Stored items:
——————————

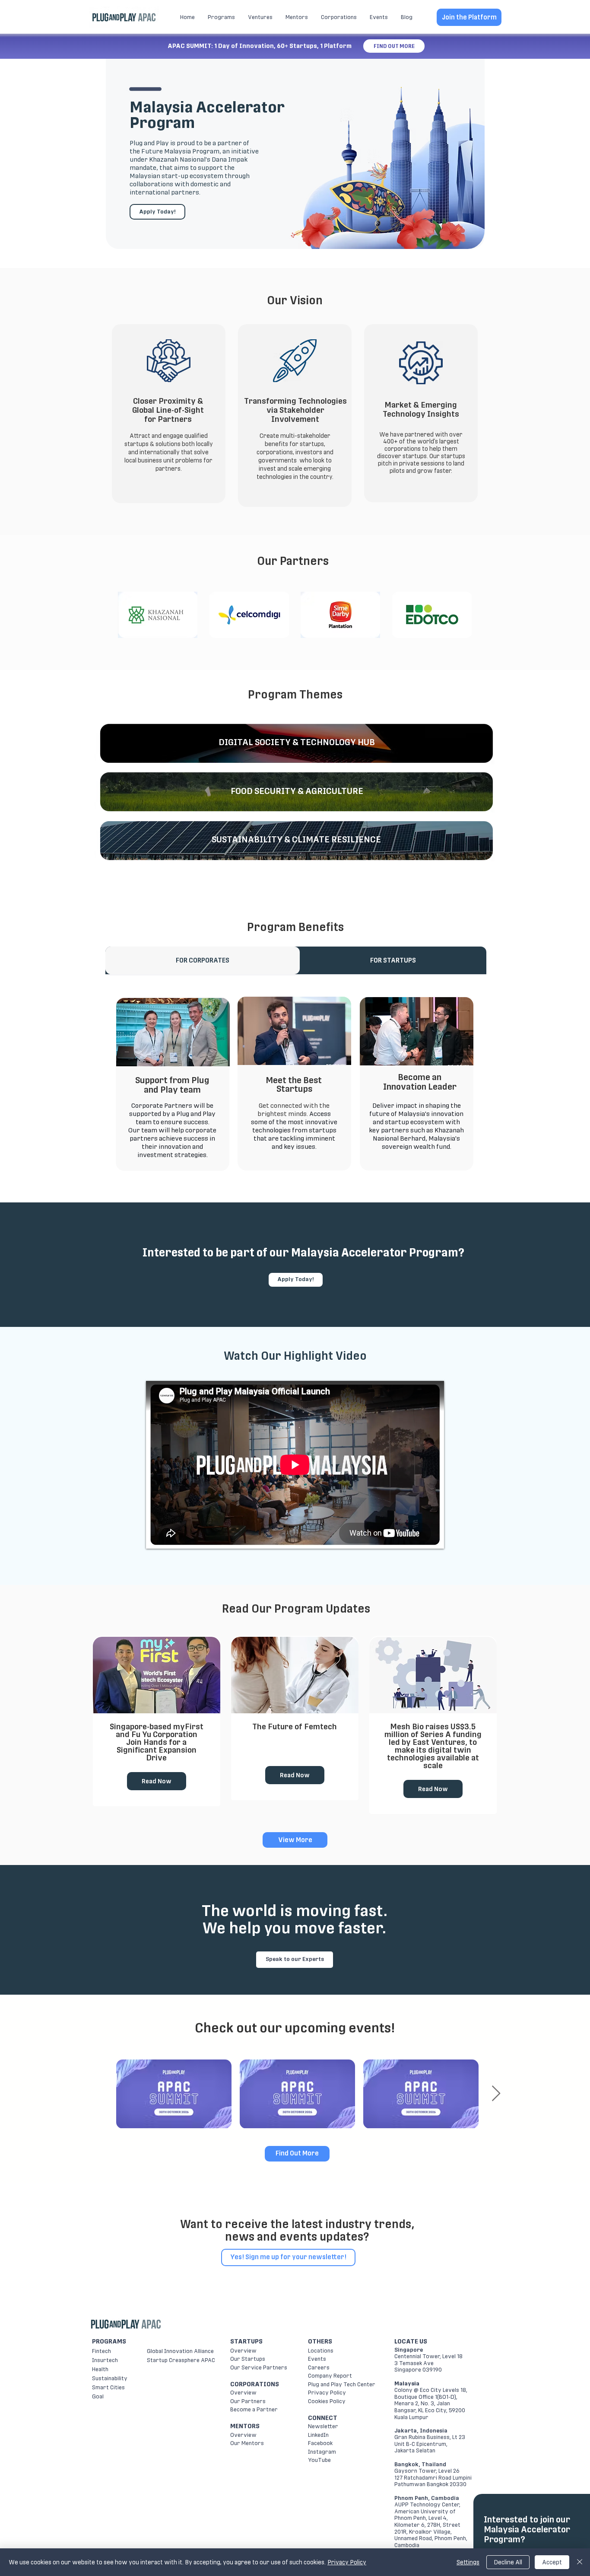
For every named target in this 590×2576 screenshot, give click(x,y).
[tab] (202, 960)
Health (100, 2369)
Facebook (320, 2443)
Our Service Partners (258, 2367)
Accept (552, 2562)
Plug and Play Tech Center (341, 2384)
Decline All (508, 2562)
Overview (243, 2350)
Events (317, 2359)
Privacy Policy (327, 2392)
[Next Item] (496, 2093)
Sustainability (109, 2378)
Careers (319, 2367)
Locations (320, 2350)
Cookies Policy (327, 2401)
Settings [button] (468, 2562)
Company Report (330, 2375)
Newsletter (323, 2426)
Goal (98, 2396)
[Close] (579, 2562)
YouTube (319, 2460)
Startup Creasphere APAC (181, 2360)
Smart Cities (108, 2387)
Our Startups (247, 2359)
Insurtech (105, 2360)
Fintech (101, 2351)
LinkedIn (318, 2435)
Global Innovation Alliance (180, 2351)
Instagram (322, 2451)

——————————

- **Problem to solve**:
Set down the entries above exactly, and keep every picture out of your copy.

- **Answer section**:
For every named target in this 590×2576 screenshot, give click(x,y).
[tab] (202, 960)
Health (100, 2369)
Facebook (320, 2443)
Our Service Partners (258, 2367)
Accept (552, 2562)
Plug and Play Tech Center (341, 2384)
Decline All (508, 2562)
Overview (243, 2350)
Events (317, 2359)
Privacy Policy (327, 2392)
[Next Item] (496, 2093)
Sustainability (109, 2378)
Careers (319, 2367)
Locations (320, 2350)
Cookies Policy (327, 2401)
Settings [button] (468, 2562)
Company Report (330, 2375)
Newsletter (323, 2426)
Goal (98, 2396)
[Close] (579, 2562)
YouTube (319, 2460)
Startup Creasphere APAC (181, 2360)
Smart Cities (108, 2387)
Our Startups (247, 2359)
Insurtech (105, 2360)
Fintech (101, 2351)
LinkedIn (318, 2435)
Global Innovation Alliance (180, 2351)
Instagram (322, 2451)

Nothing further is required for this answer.